To analyze the clinical, serological, and imaging characteristics of patients with interstitial lung diseases (ILD) positive to different anti-aminoacyl-tRNA synthetase (anti-ARS) antibodies. The clinical data, serological indexes, pulmonary high-resolution computed tomography (HRCT) imaging features and pulmonary functions, and bronchoalveolar lavage fluid of 84 ILD patients with anti-ARS antibody positive in Beijing Chao-yang Hospital, Capital Medical University were reviewed. (1) Anti-ARS antibodies included anti-Jo-1 (42.86%), anti-PL-7 (26.19%), anti-PL-12 (10.71%), anti-EJ (14.29%), and anti-OJ (5.95%). (2) Nonspecific interstitial pneumonia was the main type of patients with ILD positive to antibodies of anti-Jo-1, anti-PL-7, and anti-EJ, organizing pneumonia was the main type of patients with ILD positive to anti-PL-12 antibody and usual interstitial pneumonia was the main type of patients with ILD positive to anti-OJ antibody. (3) Only 14.29% of the patients had typical “triad syndrome” (interstitial pneumonia, myositis, and non-erosive arthritis).

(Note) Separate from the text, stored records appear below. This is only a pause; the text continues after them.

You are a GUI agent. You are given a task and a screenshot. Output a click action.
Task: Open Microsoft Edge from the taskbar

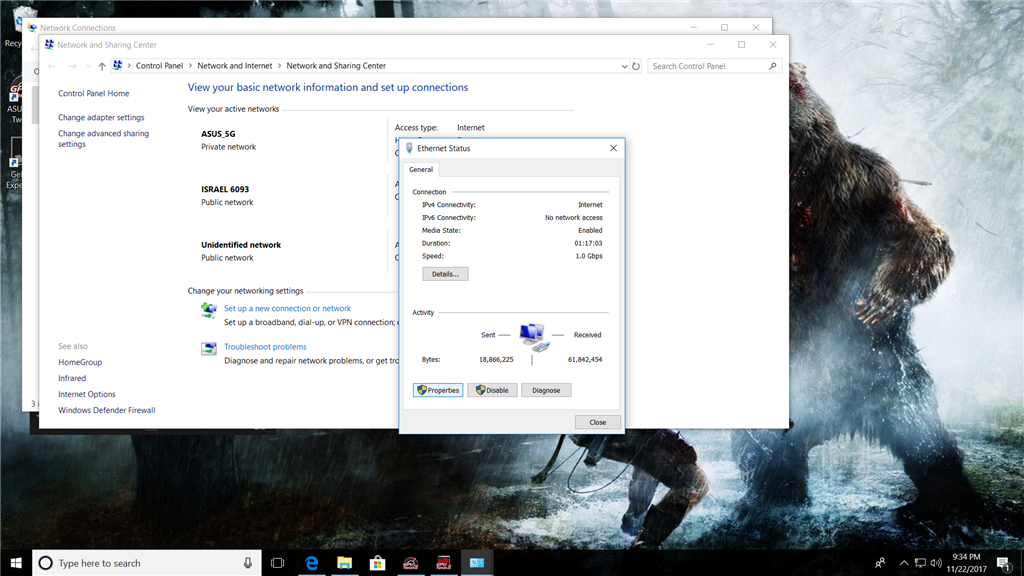(312, 563)
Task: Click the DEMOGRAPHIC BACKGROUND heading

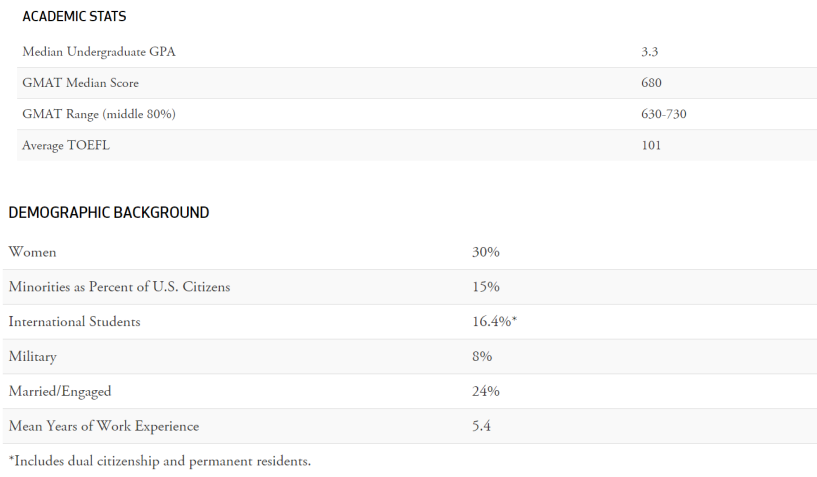Action: (109, 213)

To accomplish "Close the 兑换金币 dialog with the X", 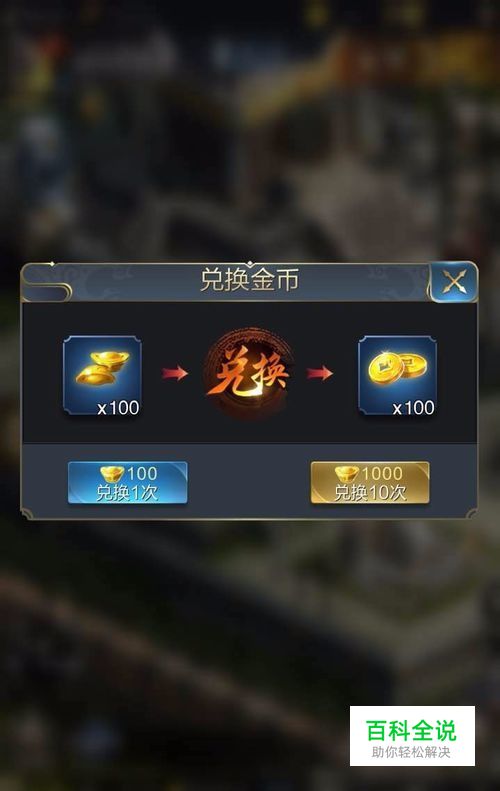I will pyautogui.click(x=454, y=282).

Myositis mainly occurred in patients with ILD positive to antibodies of anti-PL-7, anti-Jo-1, and anti-EJ. The incidence of arthritis in ILD patients with anti-Jo-1 was higher than that in ILD patients with anti-PL-12 and anti-EJ (P < .05). The incidence of mechanic's hand in ILD patients with anti-Jo-1 was higher than that in ILD patients with anti-PL-12 (P < .05). ILD positive to anti-Jo-1 antibody is associated with multiple organ involvement, mainly manifested as myositis, mechanic's hand, and arthritis. As other clinical manifestations of some ILD patients are relatively hidden, ILD patients should pay attention to the screening of the anti-ARS antibodies and guard against anti-synthetase syndrome.